Tigre Uno (born April 4, 1981) is a Mexican professional wrestler. He is best known for his time with  Total Nonstop Action Wrestling, where he is a one-time X Division Champion. Outside of the United States he is best known for his work in Lucha Libre AAA Worldwide (AAA), where he is a former two-time holder of the AAA Cruiserweight and AAA World Tag Team Championships and the 2011 Rey de Reyes tournament winner as Extreme Tiger. Currently is working in Japan under Pro Wrestling NOAH

Professional wrestling career

Early career
After training under Rey Misterio, Tiger debuted in late 1998 at the age of just 17. Over the years he has wrestled as Tyger Mask, an imitation of the Japanese Tiger Mask character before settling on the name "Extreme Tiger" (sometimes spelled Xtreme Tiger). He first gained notoriety as part of the World Wrestling Association (WWA) in Tijuana, Baja California, which became his "home territory". He also began working for Desastre Total Ultraviolento (DTU) and Nueva Generation Xtrema (NGX), adopting a more hardcore style of wrestling that involved the use of weapons, tables, chair and ladders in the matches.

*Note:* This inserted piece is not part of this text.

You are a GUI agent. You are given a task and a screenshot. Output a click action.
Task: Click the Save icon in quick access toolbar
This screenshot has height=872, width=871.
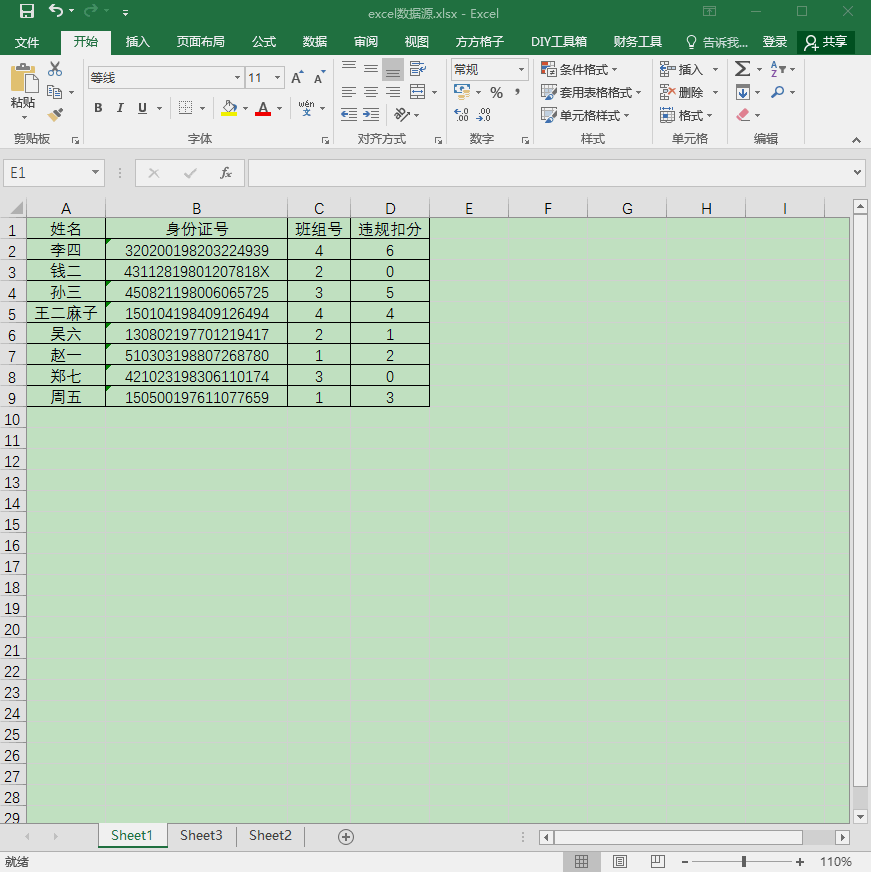pos(26,11)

Lucha Libre AAA Worldwide (2006–2012)
Through DTU's connection to Lucha Libre AAA Worldwide (AAA) Extreme Tiger began working for the promotion in 2006, working as a rudo (bad guy) who was used in random lower to mid-card matches. After wrestling as a mid-card wrestler throughout the year, he became a técnico (good guy) in 2007. shortly after turning técnico, Tiger won the annual Alas de Oro tournament. Later in the year, he reverted to a rudo as he began teaming with Halloween and Juventud Guerrera as La Familia de Tijuana. On April 27, 2008, Extreme Tiger and Halloween  defeated The Mexican Powers (Crazy Boy and Joe Líder) to win the AAA World Tag Team Championship, his first title in AAA. The team held the title for nearly five months, although Halloween did not wrestled for part of that time, before losing the championship to La Hermandad 187 (Joe Líder and Nicho el Millonario) on September 14. After the title loss, Halloween left AAA, ending La Familia de Tijuana. Tiger then participated in the 2008 Alas de Oro, but was unable to win the tournament for the second year in a row as he was eliminated as the second to last competitor, leaving only Jack Evans and 2008 winner Aero Star.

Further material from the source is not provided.